No government agency in the United States tracks killings by law enforcement officials. Starting with deaths reported on May 1, 2013, however, the private website killedbypolice.net has documented over 3,700 dead, an average of more than three a day, or roughly one every eight hours.
This carnage does not include non-lethal shootings or other extreme uses of force such as noxious gas, tasers and hogtying. It also does not include victims left in a permanent vegetative state or with catastrophic injuries such as paralysis. The total, which includes data for only three years and two months, is more than double the number of US military deaths in hostile action in Afghanistan over the last 15 years.
Dylan Noble, an unarmed 19-year-old white youth, was added to the list on June 25, 2016. Two police officers from Fresno, an impoverished city of about one-half million located in the heart of California’s Central Valley, shot him during a mid-afternoon traffic stop.
Fresno Chief of Police Jerry Dyer immediately defended the officers, claiming that their body camera video, which he said could conveniently not be released pending an investigation, exonerates the officers.
Fresno Police Department Lieutenant Burke Farrah told the press that while officers were responding to a report of a man on foot with a gun, they pulled Dylan over for speeding. “During the traffic stop, the driver refused to show his hands to the officers, making a conscious effort to conceal one hand behind his back, then in his waistband, as he exited the truck, and walked away from officers,” according to Farrah.
Supposedly summarizing the body camera recordings, Farrah said that the officers repeatedly ordered Dylan to show his hands and to get on the ground.
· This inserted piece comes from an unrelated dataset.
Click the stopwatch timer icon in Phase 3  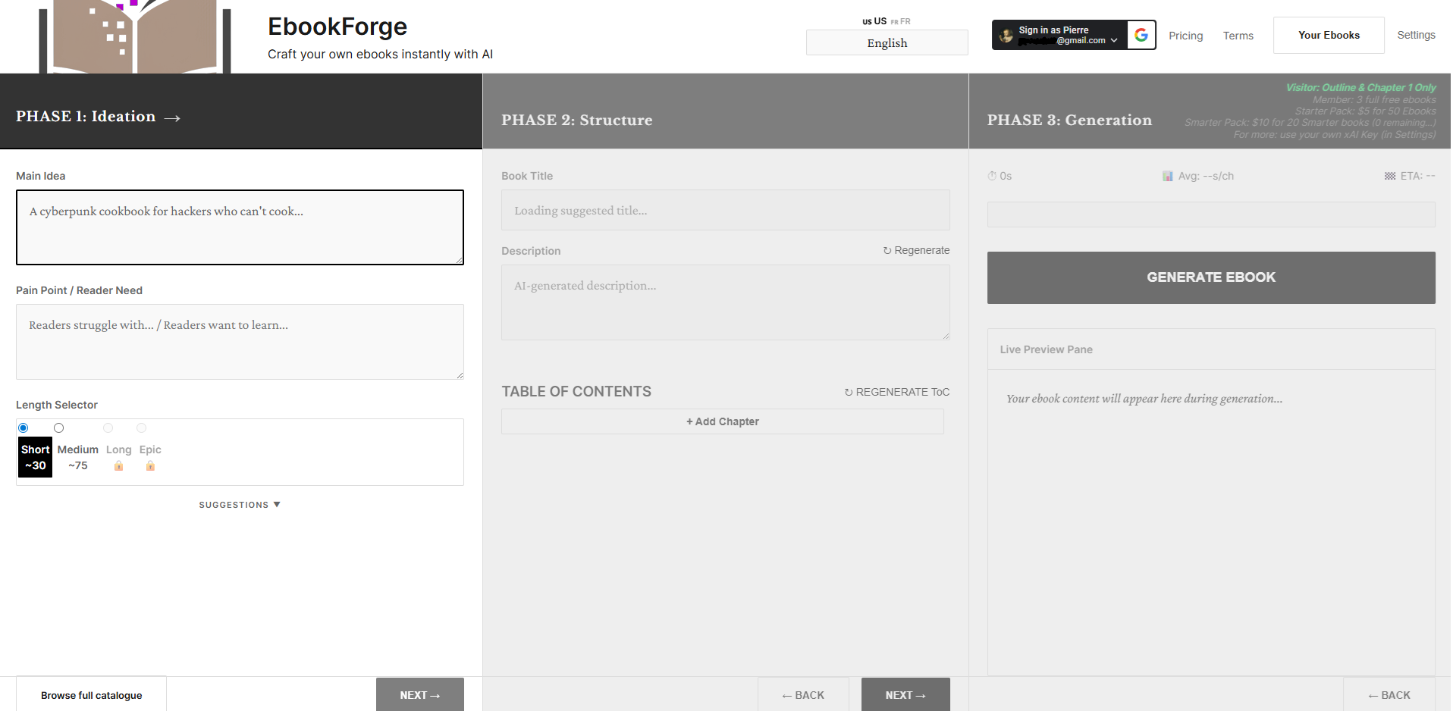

Farrah said that Dylan, with a hand still behind his back, turned toward the officers, said “he hated his effing life,” and advanced toward the officers, who, in fear for their lives, fired four times.
As more facts came out, the Fresno Police Department acknowledged that Dylan was not armed and was not the man reported to have had a gun that the officers were dispatched to find.
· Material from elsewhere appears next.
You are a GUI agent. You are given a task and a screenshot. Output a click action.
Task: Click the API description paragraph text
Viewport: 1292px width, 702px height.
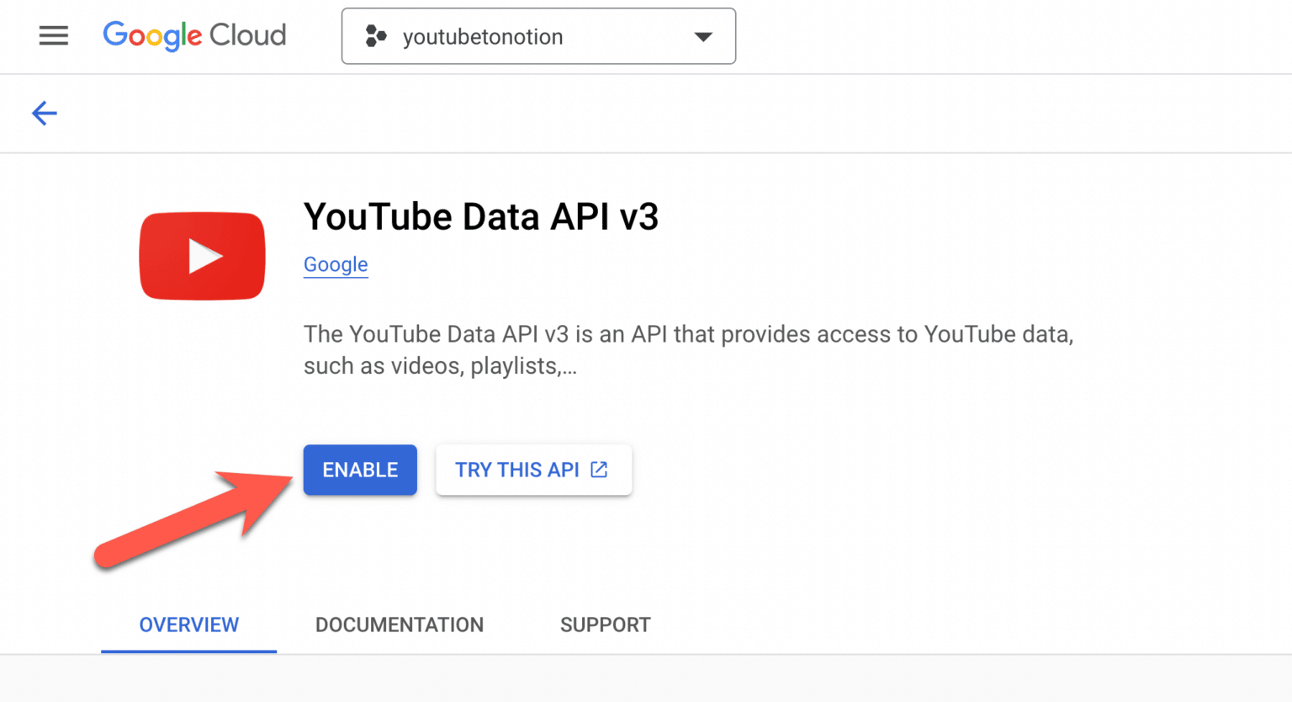688,334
Demonstrations took place locally, focused on the demand for the release of the body camera recordings.
The controversy over the shooting and the Fresno Police Department’s stonewalling may well have remained confined to the Central Valley except that a short cell phone video, shot from around the corner of a building and about a hundred feet away, exposes the official police story.
The video begins after the first two shots had been fired from an officer’s pistol. Dylan can be seen lying on his back on the passenger side of his truck. He is barely moving and, at one point, can be heard telling the officers he has been shot. The officers shout confusing commands at the teenager, who appears too seriously wounded to understand or to comply. One officer fires a pistol round for no apparent reason, and then 14 seconds later a different officer fires a shotgun.
Dylan died in surgery that night. There is no indication yet whether he would have survived had the officers not shot him twice as he lay helpless on the ground.
The shooting was the sixth for the Fresno Police Department just this year. There were three others last year.